**TASK OBJECTIVE**
Can you write out everything from the line containing "This screenshot has width=686, height=850." down to the line containing "Action: [x=172, y=104]", with "Where should I click to" swapped for "Where do I click to" and nothing else changed?

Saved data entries
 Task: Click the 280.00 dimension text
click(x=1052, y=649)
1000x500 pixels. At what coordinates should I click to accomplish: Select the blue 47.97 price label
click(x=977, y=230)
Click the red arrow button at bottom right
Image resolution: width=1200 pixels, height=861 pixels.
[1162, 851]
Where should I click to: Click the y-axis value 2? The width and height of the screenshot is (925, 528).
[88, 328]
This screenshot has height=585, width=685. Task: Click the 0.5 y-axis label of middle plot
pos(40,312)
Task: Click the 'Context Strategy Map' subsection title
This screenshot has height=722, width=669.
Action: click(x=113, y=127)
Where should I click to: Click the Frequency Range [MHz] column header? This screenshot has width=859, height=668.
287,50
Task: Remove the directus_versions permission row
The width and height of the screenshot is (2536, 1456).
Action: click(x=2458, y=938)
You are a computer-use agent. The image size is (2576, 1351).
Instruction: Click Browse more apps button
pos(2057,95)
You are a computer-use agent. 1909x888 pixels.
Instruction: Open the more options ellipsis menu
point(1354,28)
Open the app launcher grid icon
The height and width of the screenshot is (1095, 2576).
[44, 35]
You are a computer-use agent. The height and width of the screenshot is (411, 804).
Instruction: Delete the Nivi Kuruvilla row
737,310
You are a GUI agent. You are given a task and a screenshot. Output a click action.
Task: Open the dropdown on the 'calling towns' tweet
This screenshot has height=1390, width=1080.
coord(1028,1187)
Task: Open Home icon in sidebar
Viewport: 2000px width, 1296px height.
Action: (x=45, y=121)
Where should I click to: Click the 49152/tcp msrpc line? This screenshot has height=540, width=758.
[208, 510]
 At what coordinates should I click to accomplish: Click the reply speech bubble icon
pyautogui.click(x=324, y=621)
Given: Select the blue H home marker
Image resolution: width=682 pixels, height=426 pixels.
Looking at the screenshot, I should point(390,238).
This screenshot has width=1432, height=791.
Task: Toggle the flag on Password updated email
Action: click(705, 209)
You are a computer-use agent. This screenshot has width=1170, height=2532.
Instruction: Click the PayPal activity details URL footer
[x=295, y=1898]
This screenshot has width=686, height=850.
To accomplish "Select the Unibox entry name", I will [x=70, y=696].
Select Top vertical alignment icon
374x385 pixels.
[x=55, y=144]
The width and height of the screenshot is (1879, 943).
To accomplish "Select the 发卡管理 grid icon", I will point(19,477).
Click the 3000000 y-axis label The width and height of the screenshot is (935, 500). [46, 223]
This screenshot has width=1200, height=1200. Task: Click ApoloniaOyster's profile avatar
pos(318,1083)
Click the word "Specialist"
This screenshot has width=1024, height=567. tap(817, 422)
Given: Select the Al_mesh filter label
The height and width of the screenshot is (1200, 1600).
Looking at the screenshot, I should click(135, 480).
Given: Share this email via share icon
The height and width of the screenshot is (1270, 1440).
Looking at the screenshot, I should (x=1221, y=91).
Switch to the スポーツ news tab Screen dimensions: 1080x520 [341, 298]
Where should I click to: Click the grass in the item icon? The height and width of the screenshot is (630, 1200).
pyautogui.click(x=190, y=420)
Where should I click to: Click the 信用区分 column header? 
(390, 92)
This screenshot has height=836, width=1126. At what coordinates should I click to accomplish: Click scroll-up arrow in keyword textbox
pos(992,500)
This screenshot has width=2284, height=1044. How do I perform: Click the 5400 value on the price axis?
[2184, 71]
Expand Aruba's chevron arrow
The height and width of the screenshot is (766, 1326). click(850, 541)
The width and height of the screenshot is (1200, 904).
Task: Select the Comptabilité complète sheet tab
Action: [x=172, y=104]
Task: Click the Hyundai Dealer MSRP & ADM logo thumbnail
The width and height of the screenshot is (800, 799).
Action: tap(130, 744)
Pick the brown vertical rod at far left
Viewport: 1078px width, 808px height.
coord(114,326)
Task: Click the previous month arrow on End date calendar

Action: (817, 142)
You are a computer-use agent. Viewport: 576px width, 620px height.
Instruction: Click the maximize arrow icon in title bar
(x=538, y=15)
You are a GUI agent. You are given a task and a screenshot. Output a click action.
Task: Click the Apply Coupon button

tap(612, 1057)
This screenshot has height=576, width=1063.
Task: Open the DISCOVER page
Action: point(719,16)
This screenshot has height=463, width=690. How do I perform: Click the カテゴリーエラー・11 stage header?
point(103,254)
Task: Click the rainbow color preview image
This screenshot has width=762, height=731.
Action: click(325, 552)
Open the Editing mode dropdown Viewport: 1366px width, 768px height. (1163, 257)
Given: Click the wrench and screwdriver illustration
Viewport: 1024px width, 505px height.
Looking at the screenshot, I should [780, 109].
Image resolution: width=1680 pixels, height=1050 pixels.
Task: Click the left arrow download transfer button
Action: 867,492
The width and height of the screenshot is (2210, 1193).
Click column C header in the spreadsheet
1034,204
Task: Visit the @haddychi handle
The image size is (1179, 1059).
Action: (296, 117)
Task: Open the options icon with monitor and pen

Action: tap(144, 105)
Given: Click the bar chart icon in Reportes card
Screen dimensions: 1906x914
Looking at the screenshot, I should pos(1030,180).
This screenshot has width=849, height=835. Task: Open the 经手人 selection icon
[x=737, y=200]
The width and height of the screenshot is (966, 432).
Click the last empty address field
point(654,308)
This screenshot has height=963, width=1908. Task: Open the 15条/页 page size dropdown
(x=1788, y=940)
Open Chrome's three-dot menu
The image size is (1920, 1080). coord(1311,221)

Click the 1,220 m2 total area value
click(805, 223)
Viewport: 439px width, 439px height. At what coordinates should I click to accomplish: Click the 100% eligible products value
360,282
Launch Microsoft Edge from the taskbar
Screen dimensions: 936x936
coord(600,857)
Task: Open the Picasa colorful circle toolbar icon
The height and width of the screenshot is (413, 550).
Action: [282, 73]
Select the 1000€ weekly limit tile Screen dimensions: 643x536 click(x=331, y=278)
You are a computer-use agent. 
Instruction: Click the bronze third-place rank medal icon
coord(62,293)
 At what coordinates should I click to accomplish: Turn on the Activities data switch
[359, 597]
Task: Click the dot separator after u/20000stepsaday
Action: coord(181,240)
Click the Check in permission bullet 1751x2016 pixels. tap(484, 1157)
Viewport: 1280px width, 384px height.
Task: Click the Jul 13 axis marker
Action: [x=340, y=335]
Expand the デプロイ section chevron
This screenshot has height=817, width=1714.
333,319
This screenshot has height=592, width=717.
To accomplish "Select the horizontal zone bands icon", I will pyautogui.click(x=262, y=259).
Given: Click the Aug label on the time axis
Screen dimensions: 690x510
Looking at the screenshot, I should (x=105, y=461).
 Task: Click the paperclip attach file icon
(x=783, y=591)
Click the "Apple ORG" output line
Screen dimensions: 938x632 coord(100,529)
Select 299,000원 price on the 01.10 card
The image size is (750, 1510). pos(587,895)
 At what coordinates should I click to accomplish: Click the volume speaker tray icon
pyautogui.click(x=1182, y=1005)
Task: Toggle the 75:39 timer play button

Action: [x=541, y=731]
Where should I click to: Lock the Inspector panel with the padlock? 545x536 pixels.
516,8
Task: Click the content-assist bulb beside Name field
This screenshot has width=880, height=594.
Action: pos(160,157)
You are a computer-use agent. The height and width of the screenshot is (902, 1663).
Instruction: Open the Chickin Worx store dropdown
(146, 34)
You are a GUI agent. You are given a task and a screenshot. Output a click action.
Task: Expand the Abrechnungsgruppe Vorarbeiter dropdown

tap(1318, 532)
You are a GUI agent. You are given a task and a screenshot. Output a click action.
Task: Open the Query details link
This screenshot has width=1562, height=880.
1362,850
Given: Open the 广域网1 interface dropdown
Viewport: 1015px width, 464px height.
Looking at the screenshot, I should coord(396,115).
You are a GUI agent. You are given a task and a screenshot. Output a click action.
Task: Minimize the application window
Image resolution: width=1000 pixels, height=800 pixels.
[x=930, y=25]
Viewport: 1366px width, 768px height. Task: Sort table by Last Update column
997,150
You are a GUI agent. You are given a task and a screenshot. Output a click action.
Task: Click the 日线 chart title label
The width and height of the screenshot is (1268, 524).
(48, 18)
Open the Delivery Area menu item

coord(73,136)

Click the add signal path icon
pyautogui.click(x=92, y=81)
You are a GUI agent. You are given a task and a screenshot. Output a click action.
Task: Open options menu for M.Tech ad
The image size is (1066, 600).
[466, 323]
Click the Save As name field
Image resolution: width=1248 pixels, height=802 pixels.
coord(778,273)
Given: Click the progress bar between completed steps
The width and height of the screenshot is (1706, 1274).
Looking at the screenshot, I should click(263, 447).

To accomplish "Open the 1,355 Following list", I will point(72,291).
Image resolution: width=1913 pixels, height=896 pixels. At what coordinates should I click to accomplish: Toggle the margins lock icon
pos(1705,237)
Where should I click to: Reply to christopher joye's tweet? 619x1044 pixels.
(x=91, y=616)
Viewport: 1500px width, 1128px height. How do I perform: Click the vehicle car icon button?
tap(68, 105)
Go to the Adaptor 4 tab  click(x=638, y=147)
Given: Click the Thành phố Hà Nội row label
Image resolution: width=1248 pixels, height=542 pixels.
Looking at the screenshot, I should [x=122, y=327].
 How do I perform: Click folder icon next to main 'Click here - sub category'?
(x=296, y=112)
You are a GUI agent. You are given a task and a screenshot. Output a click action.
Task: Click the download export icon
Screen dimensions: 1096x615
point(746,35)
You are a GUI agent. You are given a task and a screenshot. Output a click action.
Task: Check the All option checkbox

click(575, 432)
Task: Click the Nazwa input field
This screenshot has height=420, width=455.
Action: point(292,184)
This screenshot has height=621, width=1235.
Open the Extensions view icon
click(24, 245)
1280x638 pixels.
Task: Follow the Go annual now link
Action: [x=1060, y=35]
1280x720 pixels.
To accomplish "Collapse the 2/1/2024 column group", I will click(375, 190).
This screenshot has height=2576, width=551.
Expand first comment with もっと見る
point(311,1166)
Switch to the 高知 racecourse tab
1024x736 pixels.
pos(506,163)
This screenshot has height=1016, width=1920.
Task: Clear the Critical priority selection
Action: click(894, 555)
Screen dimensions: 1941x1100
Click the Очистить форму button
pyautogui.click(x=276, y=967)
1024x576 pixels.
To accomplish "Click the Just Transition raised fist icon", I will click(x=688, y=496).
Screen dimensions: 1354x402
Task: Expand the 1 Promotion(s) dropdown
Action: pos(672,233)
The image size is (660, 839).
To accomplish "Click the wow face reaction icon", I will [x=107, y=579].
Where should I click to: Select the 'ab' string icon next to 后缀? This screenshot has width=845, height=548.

**RESULT OF THIS TASK**
This screenshot has width=686, height=850.
To accomplish "Select the Unibox entry name", I will [x=70, y=696].
Select Top vertical alignment icon
374x385 pixels.
[x=55, y=144]
The width and height of the screenshot is (1879, 943).
To accomplish "Select the 发卡管理 grid icon", I will point(19,477).
Click the 3000000 y-axis label The width and height of the screenshot is (935, 500). [46, 223]
This screenshot has width=1200, height=1200. Task: Click ApoloniaOyster's profile avatar
pos(318,1083)
Click the word "Specialist"
This screenshot has width=1024, height=567. tap(817, 422)
Given: Select the Al_mesh filter label
The height and width of the screenshot is (1200, 1600).
Looking at the screenshot, I should click(135, 480).
Given: Share this email via share icon
The height and width of the screenshot is (1270, 1440).
Looking at the screenshot, I should (x=1221, y=91).
Switch to the スポーツ news tab Screen dimensions: 1080x520 [341, 298]
Where do I click to: Click the grass in the item icon? The height and width of the screenshot is (630, 1200).
pyautogui.click(x=190, y=420)
Where do I click to: Click the 信用区分 column header? 
(390, 92)
This screenshot has height=836, width=1126. At what coordinates should I click to accomplish: Click scroll-up arrow in keyword textbox
pos(992,500)
This screenshot has width=2284, height=1044. How do I perform: Click the 5400 value on the price axis?
[2184, 71]
Expand Aruba's chevron arrow
The height and width of the screenshot is (766, 1326). click(850, 541)
The width and height of the screenshot is (1200, 904).
Task: Select the Comptabilité complète sheet tab
Action: [x=172, y=104]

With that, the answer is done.